Charter vs. Co-own: A Financial Breakdown
Let’s break down the costs using data based on annual hours flown, acquisition costs, management fees, and hourly rates:
50 hours annually is equal to:
An estimated annual travel distance of 12,500 Nautical Miles or 23,150 kilometers.
Ownership Model | Charter | Co-Own (1/16th Share) |
---|---|---|
Aquisition Cost (one-time) | $0 | $362,500 |
Monthly Management Fee | $0 | $108,000 |
Hourly Rate | $250,000 | $75,000 |
Depreciation | $0 | $10,875 |
Total Annual Cost | $250,000 | $206,375 |
When you charter a PC-12 for 50 hours annually, you’re looking at an approximate cost of $250,000. In comparison, if you were to own a 1/16th share in the aircraft, your annual costs would include a one-time acquisition fee of $362,500 (or US$250,000 for a $4M valued aircraft) and annual operational expenses of $206,375, making co-ownership more affordable over time.
Keep in mind that the associated costs of a fractional interest in an aircraft may be treated as a deductible item for the purposes of corporate income tax and amortized over multiple years, where the use of the aircraft can be directly attributed to the purpose of earning income.
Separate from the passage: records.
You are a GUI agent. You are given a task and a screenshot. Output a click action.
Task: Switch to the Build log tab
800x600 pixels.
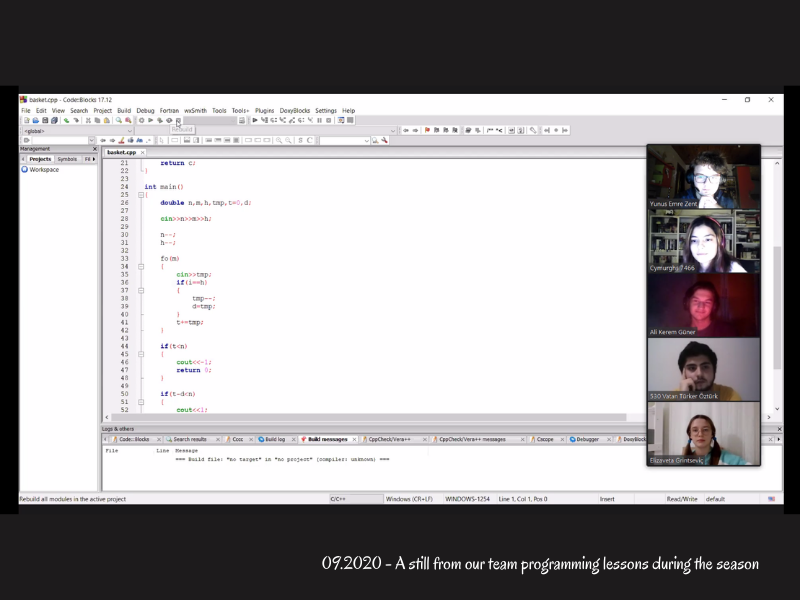[273, 439]
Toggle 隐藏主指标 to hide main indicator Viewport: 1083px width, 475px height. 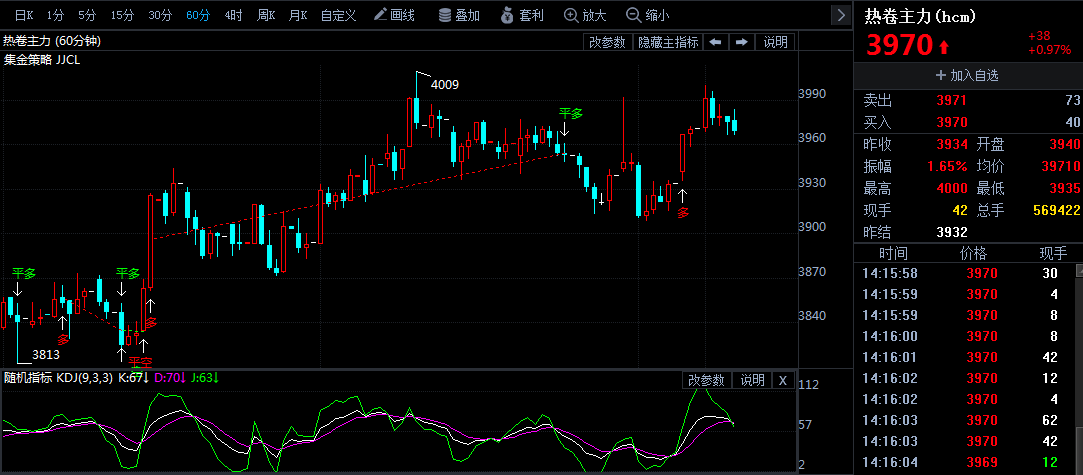pos(668,42)
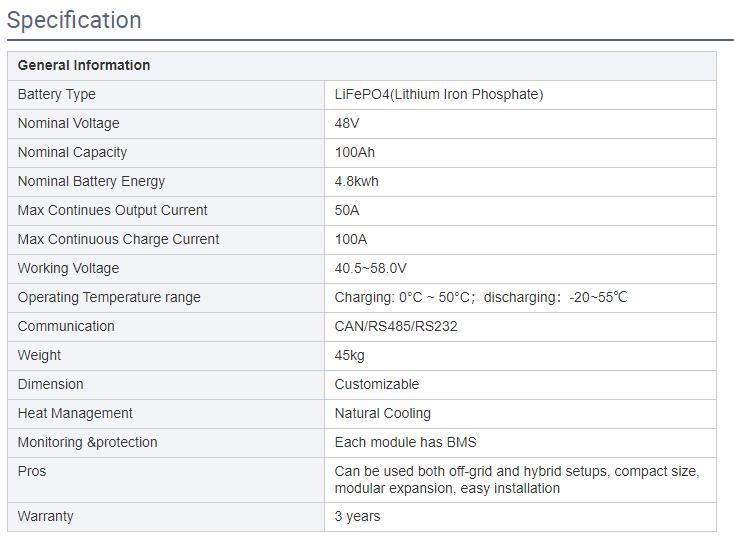Click the 4.8kwh energy value
Viewport: 734px width, 537px height.
click(x=357, y=181)

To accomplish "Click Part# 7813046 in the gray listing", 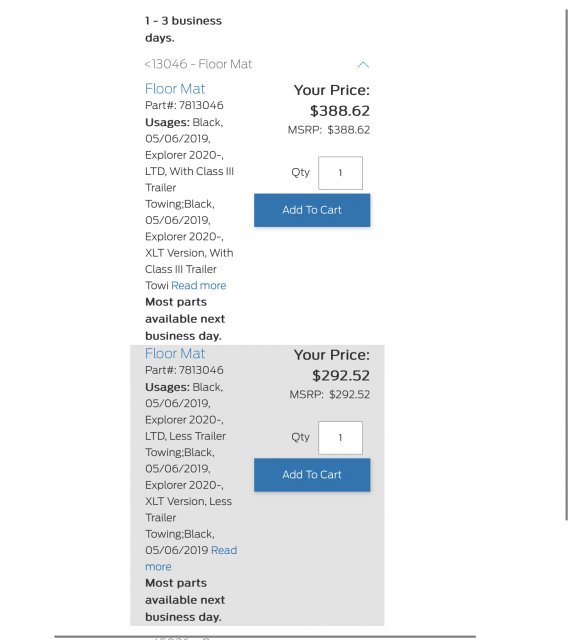I will click(184, 370).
Why Co-Ownership Makes More Sense
While chartering allows for flexibility, owning a share in a PC-12 through AeroShares offers long-term financial benefits. Here’s why:
Cost-Efficiency: For an initial investment of $250,000, you own a 1/16th share in a PC-12. This is roughly the same cost as chartering the aircraft for 50 hours in a single year. However, unlike chartering, where costs are a one-time expense, ownership gives you a lasting asset. You can continue using the aircraft for many years with reduced annual costs.
Exclusive Access: As a fractional owner, you have access to the aircraft when you need it. No more competing for availability during peak travel seasons.
Flexibility in Usage: Beyond 50 hours, the cost structure becomes even more favorable as a fractional owner. You gain greater flexibility to fly as your business or personal needs demand, without paying the higher rates typical of charter services.
Long-Term Value: Co-ownership gives you an equity stake in the aircraft. Unlike charter payments, which don’t accumulate value, your fractional ownership retains its worth over time, potentially offering a resale opportunity down the road.
Conclusion: Invest in Your Future Travel
By committing to an annual private flying budget of $250,000 —whether through 50 hours of charter or a 1/16th ownership share in a PC-12—you can make your travel more efficient and cost-effective. The difference is that, with AeroShares, your investment buys you not just flight hours, but an asset you can continue to use for many years to come.
Take control of your travel schedule, reduce costs over the long term, and invest in an ownership model that aligns with your lifestyle.